Ku mojemu zaskoczeniu nie zabrakło tam wielu znajomych twarzy, które pamiętałem z pierwszej dekady XXI wieku. Co prawda z niektórymi ostatni raz widziałem się “30 kilo temu”, więc musiałem przypomnieć, że ja to ja, ale to zawsze miłe, że po ponad 10 latach nieobecności, dalej spotykasz ludzi, z którymi można pogadać i powspominać na papierosku.
Wybór talii na turniej
Gram Borosem i wiem jak to brzmi,
dlatego wchodzę oknem, gdy zamykają drzwi!

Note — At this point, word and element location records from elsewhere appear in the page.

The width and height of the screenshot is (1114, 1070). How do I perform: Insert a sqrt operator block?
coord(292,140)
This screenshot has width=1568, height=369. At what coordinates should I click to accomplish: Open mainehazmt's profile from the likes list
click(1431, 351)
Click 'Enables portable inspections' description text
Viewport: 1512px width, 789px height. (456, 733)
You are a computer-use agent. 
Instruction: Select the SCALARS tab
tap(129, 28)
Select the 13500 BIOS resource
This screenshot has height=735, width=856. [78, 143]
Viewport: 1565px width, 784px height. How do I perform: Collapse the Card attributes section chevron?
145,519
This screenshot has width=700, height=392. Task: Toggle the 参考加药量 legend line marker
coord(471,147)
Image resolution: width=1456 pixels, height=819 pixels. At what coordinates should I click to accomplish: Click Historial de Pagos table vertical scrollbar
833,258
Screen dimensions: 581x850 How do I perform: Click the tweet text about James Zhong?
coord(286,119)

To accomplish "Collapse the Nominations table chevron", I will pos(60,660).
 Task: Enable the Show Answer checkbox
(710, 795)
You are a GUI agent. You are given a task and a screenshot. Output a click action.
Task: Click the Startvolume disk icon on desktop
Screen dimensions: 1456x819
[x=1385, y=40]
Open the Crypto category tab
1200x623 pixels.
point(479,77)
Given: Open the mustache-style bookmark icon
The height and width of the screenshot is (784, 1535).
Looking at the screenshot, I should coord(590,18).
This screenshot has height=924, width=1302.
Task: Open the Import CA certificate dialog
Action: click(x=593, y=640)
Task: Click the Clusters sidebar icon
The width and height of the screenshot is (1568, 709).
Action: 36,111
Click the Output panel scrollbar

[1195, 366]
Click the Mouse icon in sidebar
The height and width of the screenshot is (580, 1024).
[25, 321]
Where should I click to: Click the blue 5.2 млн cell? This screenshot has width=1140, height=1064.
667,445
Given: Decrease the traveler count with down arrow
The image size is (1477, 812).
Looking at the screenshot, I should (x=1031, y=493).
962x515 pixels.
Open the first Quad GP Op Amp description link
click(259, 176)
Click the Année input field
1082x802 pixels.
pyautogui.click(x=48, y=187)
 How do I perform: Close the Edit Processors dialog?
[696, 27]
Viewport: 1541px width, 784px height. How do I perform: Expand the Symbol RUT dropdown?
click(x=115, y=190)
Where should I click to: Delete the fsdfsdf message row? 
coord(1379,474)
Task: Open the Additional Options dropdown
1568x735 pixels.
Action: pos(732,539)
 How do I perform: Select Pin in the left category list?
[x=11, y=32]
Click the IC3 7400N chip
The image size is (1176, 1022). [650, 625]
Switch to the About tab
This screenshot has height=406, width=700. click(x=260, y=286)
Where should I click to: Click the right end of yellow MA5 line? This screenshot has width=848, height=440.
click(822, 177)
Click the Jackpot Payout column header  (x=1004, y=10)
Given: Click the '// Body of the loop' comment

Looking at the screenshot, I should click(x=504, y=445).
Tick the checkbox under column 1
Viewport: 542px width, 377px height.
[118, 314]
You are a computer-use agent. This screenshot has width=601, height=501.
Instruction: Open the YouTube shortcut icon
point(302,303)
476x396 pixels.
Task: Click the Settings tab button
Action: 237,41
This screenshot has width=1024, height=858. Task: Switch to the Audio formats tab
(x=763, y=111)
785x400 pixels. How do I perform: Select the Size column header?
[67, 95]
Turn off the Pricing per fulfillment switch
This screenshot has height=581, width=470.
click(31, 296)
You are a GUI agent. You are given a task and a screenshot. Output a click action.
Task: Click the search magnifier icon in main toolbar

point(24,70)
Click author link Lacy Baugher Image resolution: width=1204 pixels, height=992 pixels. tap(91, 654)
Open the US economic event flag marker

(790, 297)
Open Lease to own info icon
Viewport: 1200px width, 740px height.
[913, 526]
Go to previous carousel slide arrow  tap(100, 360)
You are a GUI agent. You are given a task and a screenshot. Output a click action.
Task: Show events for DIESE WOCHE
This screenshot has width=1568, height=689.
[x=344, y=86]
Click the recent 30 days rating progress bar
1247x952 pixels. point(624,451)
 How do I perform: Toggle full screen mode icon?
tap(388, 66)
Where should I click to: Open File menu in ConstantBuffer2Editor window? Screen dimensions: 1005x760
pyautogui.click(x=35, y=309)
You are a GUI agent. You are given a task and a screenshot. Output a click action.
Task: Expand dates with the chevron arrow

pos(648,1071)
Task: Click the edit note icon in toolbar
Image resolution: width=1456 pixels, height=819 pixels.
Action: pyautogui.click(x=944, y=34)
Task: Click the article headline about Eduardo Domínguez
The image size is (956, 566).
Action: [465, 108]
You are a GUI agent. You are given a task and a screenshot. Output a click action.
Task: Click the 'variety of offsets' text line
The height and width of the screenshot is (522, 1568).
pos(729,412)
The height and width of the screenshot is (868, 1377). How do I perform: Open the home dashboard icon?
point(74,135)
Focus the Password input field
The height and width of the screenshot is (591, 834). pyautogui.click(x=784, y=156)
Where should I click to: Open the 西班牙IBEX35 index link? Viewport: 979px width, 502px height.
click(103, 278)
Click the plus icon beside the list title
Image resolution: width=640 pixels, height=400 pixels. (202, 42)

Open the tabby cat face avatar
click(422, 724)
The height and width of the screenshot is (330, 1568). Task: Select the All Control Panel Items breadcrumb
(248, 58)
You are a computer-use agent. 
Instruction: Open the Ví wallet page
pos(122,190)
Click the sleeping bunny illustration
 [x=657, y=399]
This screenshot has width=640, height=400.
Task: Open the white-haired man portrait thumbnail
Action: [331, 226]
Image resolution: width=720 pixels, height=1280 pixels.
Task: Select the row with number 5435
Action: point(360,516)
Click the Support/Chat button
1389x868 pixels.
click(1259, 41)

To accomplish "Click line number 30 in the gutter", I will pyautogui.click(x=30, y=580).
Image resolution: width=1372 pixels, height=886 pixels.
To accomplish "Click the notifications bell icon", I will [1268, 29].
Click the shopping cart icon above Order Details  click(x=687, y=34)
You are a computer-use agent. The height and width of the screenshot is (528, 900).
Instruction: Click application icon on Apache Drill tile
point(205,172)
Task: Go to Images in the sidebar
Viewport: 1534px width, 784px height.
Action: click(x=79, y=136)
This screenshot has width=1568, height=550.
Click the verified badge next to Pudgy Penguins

Po tym ckliwym wstępie przejdźmy płynnie do meritum. Wybór talii, którą zagram na turnieju cEDH Paprykarza był dla mnie dość jasny. Musiała być to Zirda, the Dawnwaker. Dlaczego?
Powodów jest kilka:
- Obecnie mam czterech różnych generałów. Meren of Clan Nel Toth to fajne deczywo, które potrafi chwycić stół za mordę i narzucać warunki, ale dość trudno idzie jej domykanie gier. Marneus Calgar to moja nowa wariacja Espera, ale dość świeża, jeszcze nie zoptymalizowana i słabo ograna. Tatyova, Benthic Druid, z kolei, to konstrukcja raczej tier 1,5-2 w cEDH, która nie ma szans na early game win.
- Więc nie dość, że Borosowa Lisica to jedna z moich talii, która najbardziej nadaje się na turniejowe granie, to jeszcze mam ją zdecydowanie najlepiej ograną. Szczególnie w aspekcie budowania swojej ścieżki wygranej i wykorzystywania okazji.
- Od jakiegoś roku prowadzę wewnętrzne statystyki naszych gier. I Zirda ma bardzo wysoki, prawie 60% winrate. Talia złożona jest z mnóstwa combo pieców i nierzadko potrafi kręcić się z kija, po jednym dobrym topdecku, lub zwyczajnie wygrać grę, gdy komuś wymarzy się efekt wymiany ręki, ale nie będzie miał z tego wina.
Spis, którym obecnie gram:
Deck jest stabilny, zoptymalizowany i znam go jak własną kieszeń (po turnieju dokonałem korekty: – Mind Stone, + Deflecting Swat (pozdro Hawaj ;-) ).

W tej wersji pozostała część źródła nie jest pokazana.